The Star Early Edition
Tragic truth must be shared
LAST week we carried the horrible story of a farmer accused of raping a domestic worker and forcing her to engage in bestiality. Earlier in the week there was the sentencing of Willem Oosthuizen and Theo Jackson, two farmers who shoved a black man in a coffin and threatened to set it alight.
We’ve recently had the story of the “House of Horrors”, referring to the court case in which a Springs couple face an array of charges of neglecting and abusing their children over many years, and last week, the face of Kobus Koekemoer, the stepfather who stands accused of the abuse and death of a three-year-old girl called Poppie, stared out at readers.
Why, some readers have asked, do we do this? Is there not “better” news we can publish?
We appreciate that stories like these are upsetting, and we apologise if anyone feels offended.
But the sad reality is that for all the good people there are in our communities, there are bad people in our midst as well.
This is borne out by the crime statistics, and we know it from our own and others’ shared experiences.
Behind closed doors in our neighbourhoods, there are rapists and abusers; down the road, someone may be held up and robbed; and murder continues to drive fear into our hearts.

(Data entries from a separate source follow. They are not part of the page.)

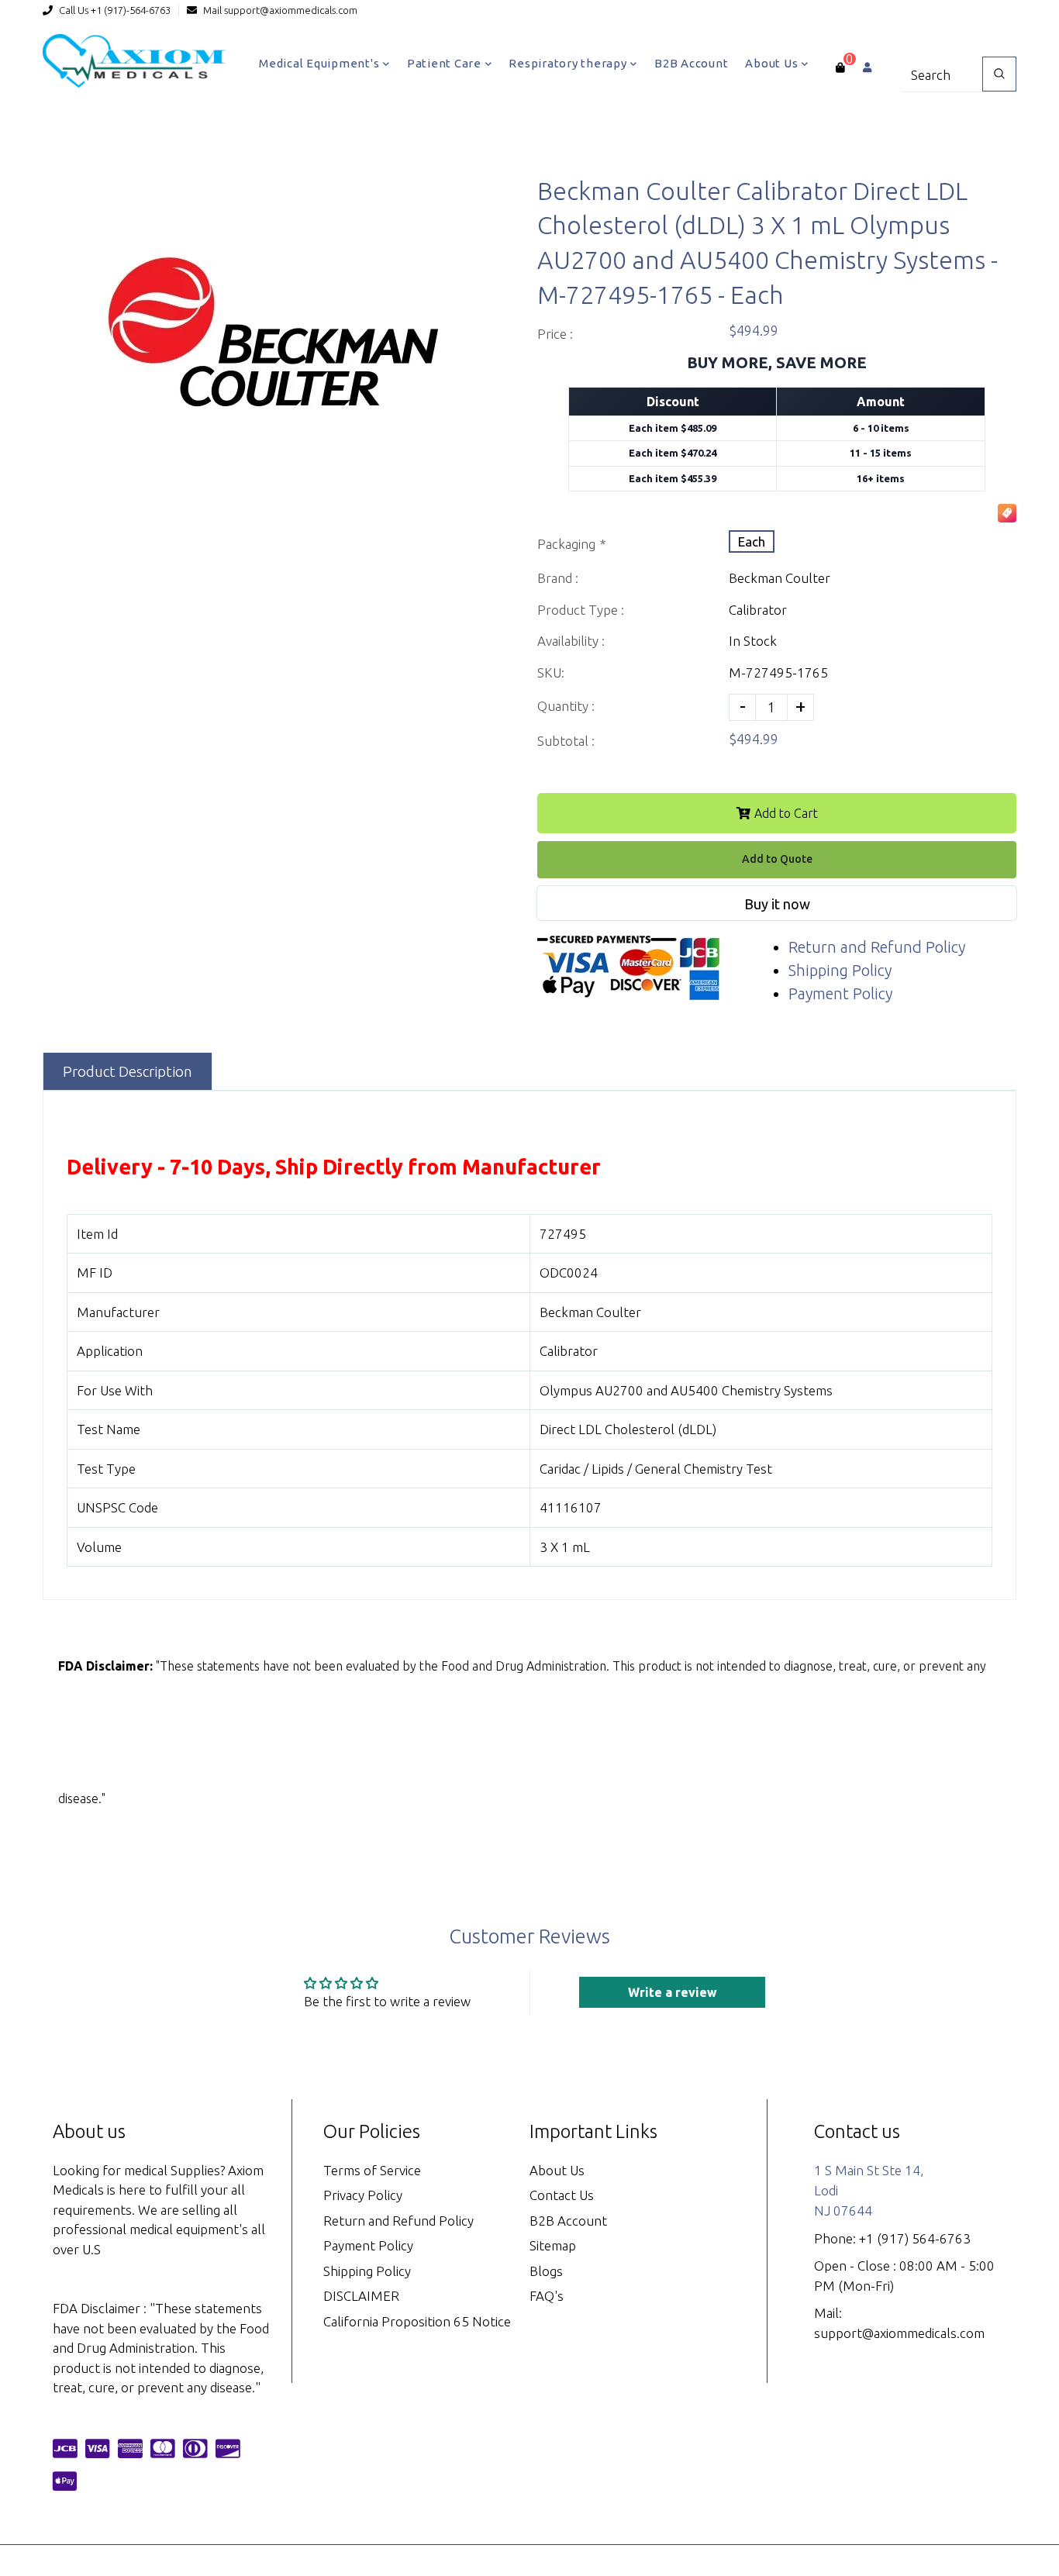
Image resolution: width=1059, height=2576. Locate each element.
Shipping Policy (840, 970)
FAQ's (547, 2295)
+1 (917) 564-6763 (915, 2238)
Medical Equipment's (320, 63)
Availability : (571, 640)
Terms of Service (372, 2170)
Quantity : (566, 705)
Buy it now (777, 904)
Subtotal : (566, 740)
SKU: (550, 672)
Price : (555, 333)
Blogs (546, 2271)
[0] (840, 67)
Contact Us (562, 2195)
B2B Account (691, 63)
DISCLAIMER (361, 2295)
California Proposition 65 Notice (417, 2321)
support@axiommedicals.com (290, 10)
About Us (773, 63)
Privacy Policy (362, 2195)
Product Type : (580, 609)
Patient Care (446, 63)
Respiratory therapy (569, 63)
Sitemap (553, 2245)
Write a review (672, 1992)
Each (751, 541)
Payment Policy (840, 993)
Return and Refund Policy (876, 947)
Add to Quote (777, 859)
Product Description (127, 1071)
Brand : (557, 578)
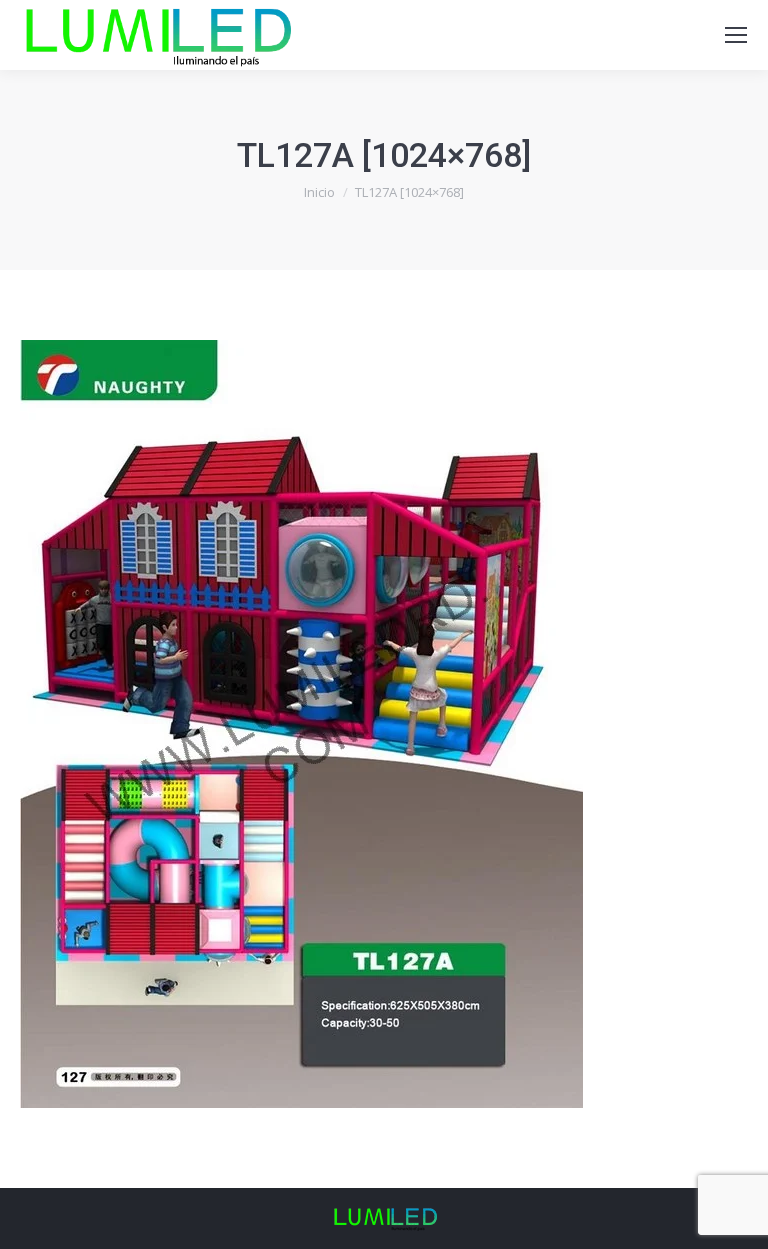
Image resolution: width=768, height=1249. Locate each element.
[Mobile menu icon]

There are people whose criminal and antisocial actions are driven by their hate for others based on race or other differences, and there are those who don’t care about the law and the rights of others because of greed.
And then there are those whose emotional intelligence is so low that they neglect, abuse and even beat helpless children to death.
It is tragic, but it is true, and to close our eyes to it, no matter how upsetting, is wrong.
For this reason we will continue to publish stories which we believe are important talking points in and around our city, and hope that by so doing we grow awareness, and help in some small way to prevent crime.